++++ STORED RECORDS

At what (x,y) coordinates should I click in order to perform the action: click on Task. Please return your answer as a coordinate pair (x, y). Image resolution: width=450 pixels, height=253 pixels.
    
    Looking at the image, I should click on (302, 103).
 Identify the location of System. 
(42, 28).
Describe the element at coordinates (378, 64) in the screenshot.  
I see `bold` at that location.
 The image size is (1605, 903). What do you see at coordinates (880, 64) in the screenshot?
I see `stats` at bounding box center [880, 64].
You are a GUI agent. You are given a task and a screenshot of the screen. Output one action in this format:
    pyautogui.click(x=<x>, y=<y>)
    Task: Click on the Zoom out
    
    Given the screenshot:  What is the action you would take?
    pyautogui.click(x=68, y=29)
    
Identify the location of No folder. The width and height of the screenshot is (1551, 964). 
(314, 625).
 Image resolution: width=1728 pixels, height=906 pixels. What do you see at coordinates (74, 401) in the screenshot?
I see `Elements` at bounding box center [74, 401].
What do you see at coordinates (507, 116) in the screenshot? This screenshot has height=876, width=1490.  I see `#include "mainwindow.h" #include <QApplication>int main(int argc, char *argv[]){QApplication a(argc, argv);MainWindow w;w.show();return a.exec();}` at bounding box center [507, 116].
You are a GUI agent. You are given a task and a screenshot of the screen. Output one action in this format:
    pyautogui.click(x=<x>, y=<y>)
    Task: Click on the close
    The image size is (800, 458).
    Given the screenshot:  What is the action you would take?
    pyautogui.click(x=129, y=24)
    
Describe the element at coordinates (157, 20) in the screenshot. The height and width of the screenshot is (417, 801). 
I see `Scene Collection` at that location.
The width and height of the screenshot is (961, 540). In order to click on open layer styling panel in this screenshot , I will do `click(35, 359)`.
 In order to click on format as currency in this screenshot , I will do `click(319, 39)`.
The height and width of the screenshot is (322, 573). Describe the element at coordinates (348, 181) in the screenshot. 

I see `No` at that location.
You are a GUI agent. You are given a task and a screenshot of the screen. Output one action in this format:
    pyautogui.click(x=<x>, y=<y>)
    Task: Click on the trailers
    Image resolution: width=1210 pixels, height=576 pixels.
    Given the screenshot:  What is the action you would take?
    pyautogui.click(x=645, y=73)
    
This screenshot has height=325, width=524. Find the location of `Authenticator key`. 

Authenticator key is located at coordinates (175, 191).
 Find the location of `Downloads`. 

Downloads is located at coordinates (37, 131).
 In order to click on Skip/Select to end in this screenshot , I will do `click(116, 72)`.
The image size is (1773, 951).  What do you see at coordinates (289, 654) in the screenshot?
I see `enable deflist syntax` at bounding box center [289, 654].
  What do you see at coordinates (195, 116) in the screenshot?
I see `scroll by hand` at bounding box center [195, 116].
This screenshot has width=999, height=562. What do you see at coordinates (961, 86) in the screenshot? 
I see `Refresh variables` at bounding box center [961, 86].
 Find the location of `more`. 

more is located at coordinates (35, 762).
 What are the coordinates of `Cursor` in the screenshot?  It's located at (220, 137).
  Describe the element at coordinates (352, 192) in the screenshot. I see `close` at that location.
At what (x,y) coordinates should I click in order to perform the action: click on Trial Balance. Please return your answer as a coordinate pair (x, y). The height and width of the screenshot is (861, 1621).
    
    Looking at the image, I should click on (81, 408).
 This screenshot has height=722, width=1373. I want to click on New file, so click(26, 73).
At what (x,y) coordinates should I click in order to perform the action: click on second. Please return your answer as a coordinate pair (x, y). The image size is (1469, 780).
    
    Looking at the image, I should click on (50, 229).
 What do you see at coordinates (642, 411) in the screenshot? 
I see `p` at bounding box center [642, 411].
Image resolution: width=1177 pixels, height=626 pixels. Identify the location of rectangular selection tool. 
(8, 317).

++++++++

### WHAT THE TASK REQUIRES
Reproduce all of the material above, substituting "screen assistant" for every occurrence of "GUI agent" and leaving everything else unchanged.

### EXERCISE RESPONSE
At what (x,y) coordinates should I click in order to perform the action: click on Task. Please return your answer as a coordinate pair (x, y). Image resolution: width=450 pixels, height=253 pixels.
    
    Looking at the image, I should click on (302, 103).
 Identify the location of System. 
(42, 28).
Describe the element at coordinates (378, 64) in the screenshot.  
I see `bold` at that location.
 The image size is (1605, 903). What do you see at coordinates (880, 64) in the screenshot?
I see `stats` at bounding box center [880, 64].
You are a screen assistant. You are given a task and a screenshot of the screen. Output one action in this format:
    pyautogui.click(x=<x>, y=<y>)
    Task: Click on the Zoom out
    
    Given the screenshot:  What is the action you would take?
    pyautogui.click(x=68, y=29)
    
Identify the location of No folder. The width and height of the screenshot is (1551, 964). 
(314, 625).
 Image resolution: width=1728 pixels, height=906 pixels. What do you see at coordinates (74, 401) in the screenshot?
I see `Elements` at bounding box center [74, 401].
What do you see at coordinates (507, 116) in the screenshot? This screenshot has height=876, width=1490.  I see `#include "mainwindow.h" #include <QApplication>int main(int argc, char *argv[]){QApplication a(argc, argv);MainWindow w;w.show();return a.exec();}` at bounding box center [507, 116].
You are a screen assistant. You are given a task and a screenshot of the screen. Output one action in this format:
    pyautogui.click(x=<x>, y=<y>)
    Task: Click on the close
    The image size is (800, 458).
    Given the screenshot:  What is the action you would take?
    pyautogui.click(x=129, y=24)
    
Describe the element at coordinates (157, 20) in the screenshot. The height and width of the screenshot is (417, 801). 
I see `Scene Collection` at that location.
The width and height of the screenshot is (961, 540). In order to click on open layer styling panel in this screenshot , I will do `click(35, 359)`.
 In order to click on format as currency in this screenshot , I will do `click(319, 39)`.
The height and width of the screenshot is (322, 573). Describe the element at coordinates (348, 181) in the screenshot. 

I see `No` at that location.
You are a screen assistant. You are given a task and a screenshot of the screen. Output one action in this format:
    pyautogui.click(x=<x>, y=<y>)
    Task: Click on the trailers
    Image resolution: width=1210 pixels, height=576 pixels.
    Given the screenshot:  What is the action you would take?
    pyautogui.click(x=645, y=73)
    
This screenshot has height=325, width=524. Find the location of `Authenticator key`. 

Authenticator key is located at coordinates (175, 191).
 Find the location of `Downloads`. 

Downloads is located at coordinates (37, 131).
 In order to click on Skip/Select to end in this screenshot , I will do `click(116, 72)`.
The image size is (1773, 951).  What do you see at coordinates (289, 654) in the screenshot?
I see `enable deflist syntax` at bounding box center [289, 654].
  What do you see at coordinates (195, 116) in the screenshot?
I see `scroll by hand` at bounding box center [195, 116].
This screenshot has width=999, height=562. What do you see at coordinates (961, 86) in the screenshot? 
I see `Refresh variables` at bounding box center [961, 86].
 Find the location of `more`. 

more is located at coordinates (35, 762).
 What are the coordinates of `Cursor` in the screenshot?  It's located at (220, 137).
  Describe the element at coordinates (352, 192) in the screenshot. I see `close` at that location.
At what (x,y) coordinates should I click in order to perform the action: click on Trial Balance. Please return your answer as a coordinate pair (x, y). The height and width of the screenshot is (861, 1621).
    
    Looking at the image, I should click on (81, 408).
 This screenshot has height=722, width=1373. I want to click on New file, so click(26, 73).
At what (x,y) coordinates should I click in order to perform the action: click on second. Please return your answer as a coordinate pair (x, y). The image size is (1469, 780).
    
    Looking at the image, I should click on (50, 229).
 What do you see at coordinates (642, 411) in the screenshot? 
I see `p` at bounding box center [642, 411].
Image resolution: width=1177 pixels, height=626 pixels. Identify the location of rectangular selection tool. 
(8, 317).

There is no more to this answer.